Futures contracts are financial instruments that buyers and sellers of large amounts of gasoline — or any commodity — use to set prices. Analysts say the current drop in gas price futures should begin to appear in gas prices at the service station over the next few weeks.
“We’re certainly going to see prices move lower at this point,” said Stephen Schork, publisher of the industry newsletter the Schork Report. While retail prices are expected to move lower, Schork said the decline might not be as steep those seen in the futures markets.
The main reason for lower gasoline futures prices is the declining cost of Brent crude and other crude oil that gasoline is made from.
Brent crude has dropped from over $125 a barrel in early April to under $120 currently, largely a a result of tensions easing with Iran over its nuclear program. Recent signs of a slowing global economy have also helped push down prices.
Gasoline prices at the pump have begun a similar decline. While much hype was made earlier this year about how gas had run up further and faster than any time before and may even reach a new all-time high of over $4.11 gallon, prices have been slowly declining since touching $3.95 a gallon at the beginning of April. Gas prices currently sit at $3.84, according to AAA.
“If we don’t have any supply issues or refinery outages, we’ve seen the highs for the summer,” said Schork.
Of course, the first part of that sentence is a major caveat, as Schork and other analysts point out.
Gasoline stockpiles remain low in Europe and along the East Coast of the United States. Demand from the developing world, meanwhile, remains strong.
Furthermore, analysts are watching for potential supply disruptions that could arise if more refineries close on the U.S. East Coast.
Several East Coast refineries have been idled over that last several months. They are having a hard time making money because they can only process light, sweet — and expensive — crude from Europe and Africa.

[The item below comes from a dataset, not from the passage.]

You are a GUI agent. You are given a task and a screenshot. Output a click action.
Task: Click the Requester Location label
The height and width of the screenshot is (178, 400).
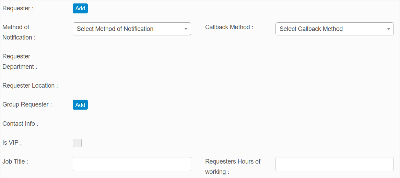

There’s a chance that some of these refineries could close permanently, talking roughly 50% of the East Coast’s refining capacity offline.
That could potentially cause a shortfall in gasoline supplies at the wholesale level, at least until transportation logistics to bring gasoline up from the Gulf Coast or elsewhere are ironed out.
“Unplanned refinery outages and a further improvement in the US economy could still create further upside risks to gasoline in May and June,” Merrill Lynch analysts wrote in a recent research note.